Depuis peu, ce secteur connaît une segmentation avec des produits traditionnels accessibles à tous et d’autres plus haut de gamme et donc plus cher. Nous avons une gamme de produits pour tous les goûts et toutes les bourses.

RPP – Le statut des résidences services a été précisé dans le cadre de la loi relative à l’adaptation de la société au vieillissement (ASV), notamment pour plus de transparence. Quelles conséquences cette évolution a t-elle dans l’écosystème des résidences pour seniors ?

Philippe Nicolet – Pour la première fois, le concept de résidences services seniors a été défini par la loi. C’est important.

Ces résidences ont donc aujourd’hui une existence juridique reconnue par les pouvoirs publics.

Ceci est rassurant pour les opérateurs, les investisseurs et les locataires.

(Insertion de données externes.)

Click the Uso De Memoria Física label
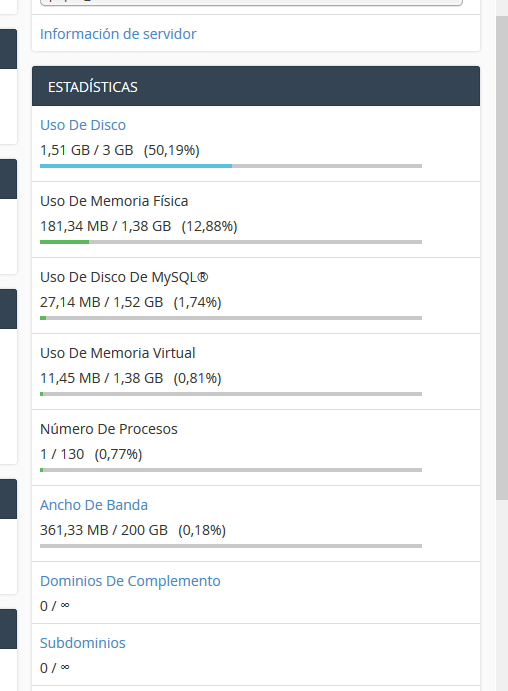[114, 201]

Par ailleurs, les résidences services seniors dépendaient jusqu’à présent des directions régionales de l’économie, de la concurrence, du travail et de l’emploi (Direccte), c’est à dire de l’administration. Aujourd’hui, elles dépendent des conseils départementaux qui sont les pilotes sur leur territoire de la mise en œuvre de la loi ASV. Nous sommes donc passés d’un système d’agrément à un système d’autorisation délivrée par les conseils départementaux. Les critères de définition des résidences services seniors sont demeurés quasiment les mêmes, en revanche, nous sommes passés d’une gouvernance administrative et nationale à une gouvernance plus locale comme c’est le cas pour tous les établissements liés, de près ou de loin, au secteur médico-social.

RPP – Quel est l’intérêt pour une collectivité locale d’accueillir une résidence services pour seniors ?

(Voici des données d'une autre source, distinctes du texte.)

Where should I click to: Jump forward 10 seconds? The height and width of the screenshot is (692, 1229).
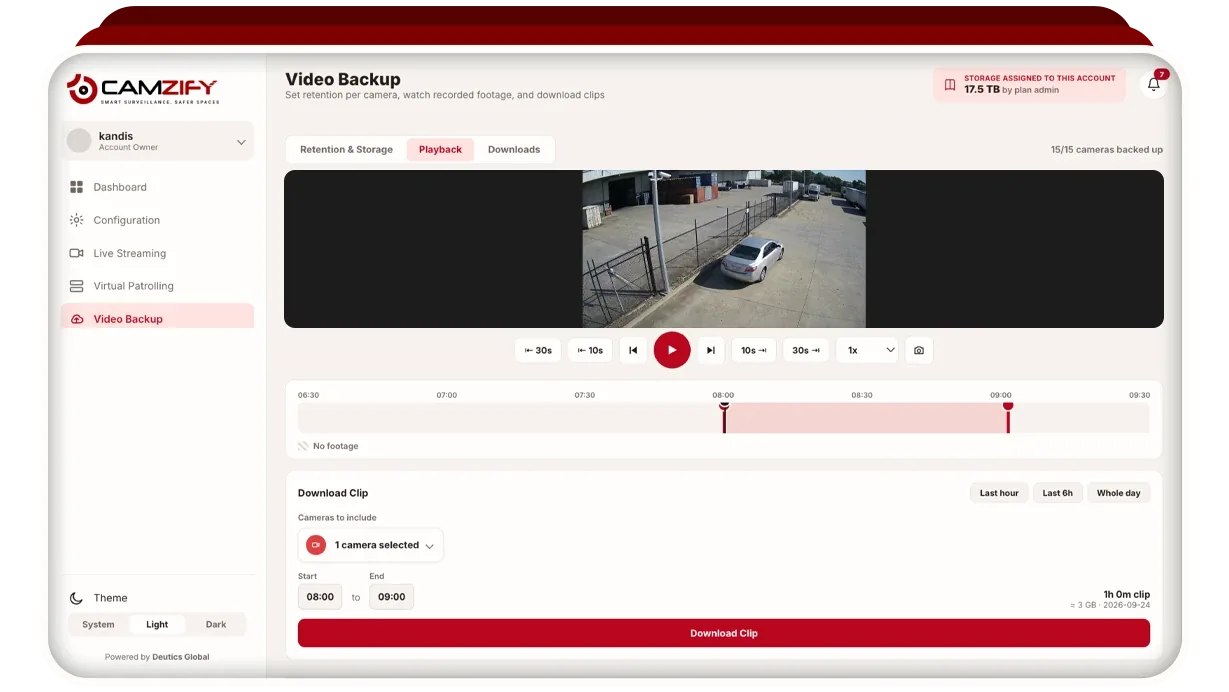click(753, 350)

Philippe Nicolet – Il y a un besoin évident en raison des évolutions démographiques. Ce besoin va d’ailleurs s’amplifier avec l’arrivée des baby-boomers et l’ensemble des territoires est concerné. Les maires et présidents de communautés de communes sont sensibles aux problèmes d’hébergement des personnes âgées. C’est également une préoccupation pour leurs administrés et leur famille. Les élus sont donc demandeurs de solutions et accueillent plutôt favorablement nos projets.

RPP – Comment intégrez-vous les nouvelles technologies dans vos résidences ?

Philippe Nicolet – Nous devons intégrer des technologies liées à la personne âgée, notamment pour qu’elle puisse nous appeler 24 h/24. Nous observons de près les technologies pour améliorer la traçabilité des interventions, l’éclairage de nuit, les détecteurs de chutes, par exemple. Nous avons implémenté un certain nombre de technologies et d’autres sont à l’étude.

RPP – Quels sont les axes stratégiques de votre groupe pour les années à venir ?

Philippe Nicolet – Je pense que les résidences services seniors occupent une place centrale pour répondre aux besoins des personnes âgées et de leurs proches. Les Ehpad se spécialisent de plus en plus dans la prise en charge médicalisée de la grande dépendance et leur croissance quantitative est limitée.

Nous souhaitons accompagner la transition démographique en proposant des solutions d’hébergement intermédiaire entre le logement historique et les Ehpad.

Nous aspirons ainsi à être l’un des opérateurs majeurs du secteur et une référence tant par la quantité que par la qualité des services offerts à nos résidents.

Cependant, le concept de résidences services seniors est encore trop peu connu par les personnes âgées et leurs familles. Beaucoup sont surpris que de telles structures existent et par la qualité et la quantité des services proposés. D’ici cinq à dix ans tout le monde saura probablement ce qu’est une résidence services pour seniors.